Microsoft just announced their Patch Tuesday Advanced Noftication for the April 2010 edition of Patch Tuesday.  They are planning on releasing 11 new security bulletins fixing 25 vulnerabilities.

  • 5 bulletins are rated Critical
  • 5 bulletins are rated Important
  • 1 bulletin is rated Moderate
  • 8 bulletins fix vulnerabilities that can lead to Remote Code Execution

This month has both client and server systems being patched.

Affected software:

  • Windows 2000
  • Windows XP (x86 and x64)
  • Windows 2003 (x86 and x64)
  • Windows Vista (x86 and x64)
  • Windows 2008 (x86 and x64)
  • Windows 7 (x86 and x64)
  • Windows 2008 R2
  • Publisher XP, 2003, 2007
  • Exchange Server 2000, 2003, 2007, 2010

Microsoft has stated two security advisories will be closed on Patch Tuesday.  We can assume that two of the operating system patches this month will address VBScript and SMB.

It is interesting to note that some of these products that are having patches released are not affected by the vulnerability.  Microsoft has added a note to these systems with "Severity ratings do not apply to this update because the vulnerability discussed in this bulletin does not affect this software.

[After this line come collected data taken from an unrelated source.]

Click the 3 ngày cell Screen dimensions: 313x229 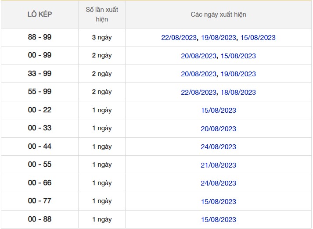point(102,38)
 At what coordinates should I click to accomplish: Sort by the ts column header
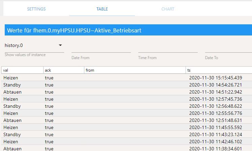[x=219, y=70]
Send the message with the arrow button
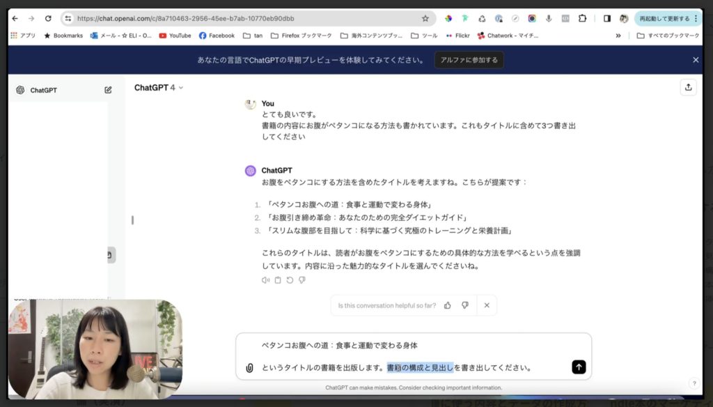Screen dimensions: 713x407 coord(579,367)
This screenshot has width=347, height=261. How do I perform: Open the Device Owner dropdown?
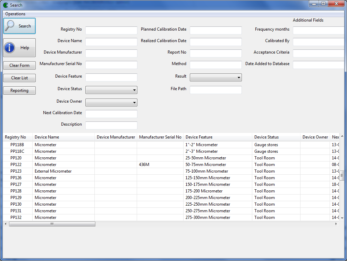tap(111, 102)
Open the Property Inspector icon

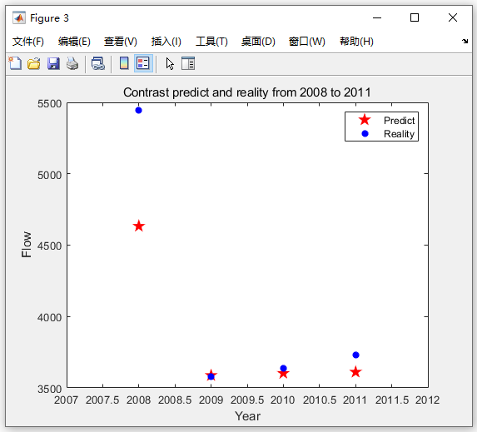[188, 63]
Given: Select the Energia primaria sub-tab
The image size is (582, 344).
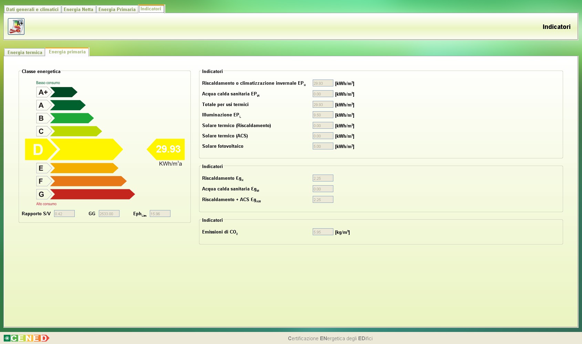Looking at the screenshot, I should [x=67, y=52].

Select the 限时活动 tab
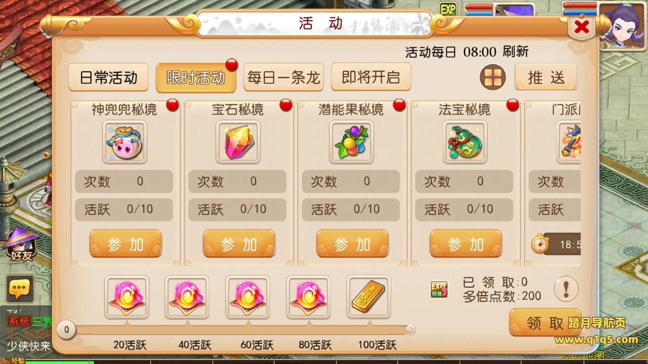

However, as a defense-in-depth measure to protect against any possible new vectors identified in the future, Microsoft recommends that customers of this software apply this security update."

Murphy's law:  It is better to be safe than sorry.

Tuesday will also mark the scheduled quarterly update from Adobe for Reader and Acrobat.  Adobe released their advanced notification today.  Versions 9.3.1 and 8.2.1 will be patched to fix critical security issues.  Adobe typcially does not state how many or what issues are fixed.  We will have to wait until Tuesday to find out.

As with any patch Tuesday, keep an eye out for other vendors who join in on this patch release day.  (We are looking at you Java 5).

- Jason Miller